I’m not only a type designer, I’m a typographer and book designer as well. I also know quite a lot of graphic designers and watch typography-related posts in social media. So I just try to understand what kinds of a typefaces people need most at the moment, and if I like the idea I start working on it. I always keep in mind a kind of list of genres of typefaces which I think Cyrillic typography needs. Sometimes when other type designers tell me about any doubts they have about what to design next, I try to persuade them to make something from that list.
You seem to have a predilection for original designs, as opposed to revivals. Are you one of those designers who aren’t very interested in doing revivals of pre-digital typefaces?
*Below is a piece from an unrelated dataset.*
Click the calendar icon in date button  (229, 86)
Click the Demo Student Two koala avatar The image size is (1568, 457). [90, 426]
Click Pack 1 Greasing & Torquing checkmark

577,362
In fact, in the Cyrillic environment, the opposition is not so much between revivals and originals, but between having a predilection for original designs as opposed to cyrillizations of existing Latin fonts. But when speaking of revivals, I cannot say that I’m not interested in them. I simply had no opportunity to try it out yet. I think a good revival really takes a lot of time and effort. But I think I should at least give it a try at some point (I have even designed a dozen letters), though I’m afraid that it will not be an exact revival; rather something that is no closer to a historical example than, say, Mrs Eaves is to the original Baskerville types.
I’m afraid I’m not laborious enough for a traditional, accurate revival, I could never resist the idea to mix something from today or from myself into it.
What kind of type project would be most challenging to work on next?
I have a long-standing wish to design a serif face with quite simple forms, something between Charter and Scala, and optimize it really well for text setting. In the Cyrillic world we now have quite a lot of fresh, contemporary sans-serifs but there is still a lack of serif faces that are really suitable for longer texts. So I think this could really be a serious challenge — to try to oust a little bit Charter Cyrillic which is probably my favorite Cyrillic serif for body text.
Many thanks for your insights, Alexandra. Looking forward to your forthcoming typeface families!
For more images documenting Alexandra’s work at ParaType, have a look at our dedicated Flickr album.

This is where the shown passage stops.